Y para ello necesita realizar un itinerario alucinado, a través de esos dos días y noches de velatorio en los que Gabriel entra y sale del rito de despedida confrontándose con lo peor de sí mismo, mezclando su responsabilidad heredada, que aborrece llevar a cabo, con la vergüenza de su éxito profesional, concurriendo al mismo tiempo en prostíbulos, bebiendo hasta la extenuación, dejándose guiar al albur por un taxi por el barrio ahora desconocido, donde se extravía en los recuerdos que convoca, recelando de sus exmujeres, de sus cuñadas, del embalsamador, de los amigos de su padre; a todos los percibe como enemigos, mezquinos, ilusorios, ineficaces (como a él mismo) para sortear el miedo y apaciguarse, aunque sea en “una paz de alcantarilla”. La manifiesta crudeza, el resentimiento desbocado, la decepción unida a la rabia de vivir que remite al malestar del existencialismo, se expone en estas páginas como una exacerbada búsqueda de verdad, tal vez imposible de alcanzar, pero que nutre la narración para extraer del dolor la comprensión de lo que significa vivir.

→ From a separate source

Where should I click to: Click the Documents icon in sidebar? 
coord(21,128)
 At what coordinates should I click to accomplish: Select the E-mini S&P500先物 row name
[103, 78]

La ley de la ferocidad posee tal inclemencia emocional que ella misma impide, a riesgo de trivializar su impacto, dar razón cabal de la pavorosa caída en la abyección de Gabriel Reyes. Está escrita, como suele decirse, con las tripas, sin que la frase sirva de excusa para no valorar la precisión del novelista tanto en el ajuste de una prosa muy cercana al habla (la difícil sencillez de lo natural) como en la estructura de asedios múltiples al corazón mismo de la desgracia, no sólo existencial, sino también literaria: “Cuanto más crece la conciencia de la belleza, más crece la desesperación, más honda se hace mi angustia”, dice Gabriel, y también “Nada se tiene más cerca que lo que se odia”, y esta experiencia se transfiere al lector, que no la podrá eludir.

La ley de la ferocidad. Pablo Ramos. Malpaso. Barcelona, 2015. 320 páginas. 19,50 euros.